### Supplied data:
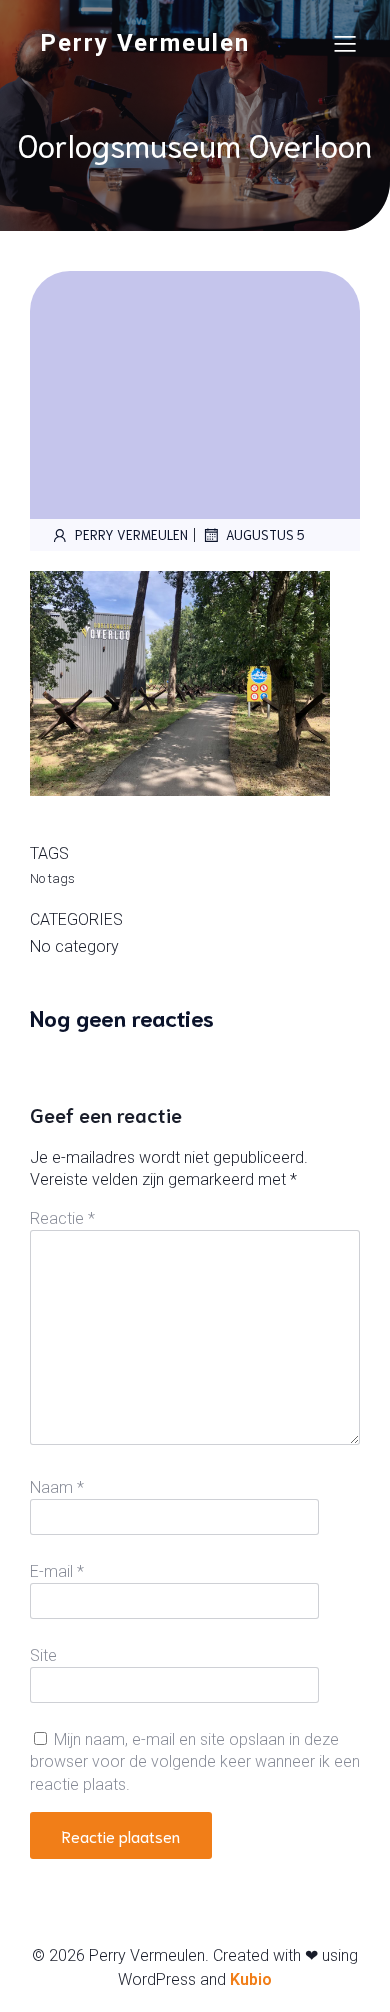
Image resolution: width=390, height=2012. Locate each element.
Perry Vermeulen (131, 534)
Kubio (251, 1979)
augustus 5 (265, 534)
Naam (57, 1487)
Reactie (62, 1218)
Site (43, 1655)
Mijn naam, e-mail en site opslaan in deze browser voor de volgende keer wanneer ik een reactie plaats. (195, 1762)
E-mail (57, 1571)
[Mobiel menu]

### Brief:
Every word of the data should be reproduced exactly; please omit any pictures.

### Task output:
Image resolution: width=390, height=2012. Locate each element.
Perry Vermeulen (131, 534)
Kubio (251, 1979)
augustus 5 (265, 534)
Naam (57, 1487)
Reactie (62, 1218)
Site (43, 1655)
Mijn naam, e-mail en site opslaan in deze browser voor de volgende keer wanneer ik een reactie plaats. (195, 1762)
E-mail (57, 1571)
[Mobiel menu]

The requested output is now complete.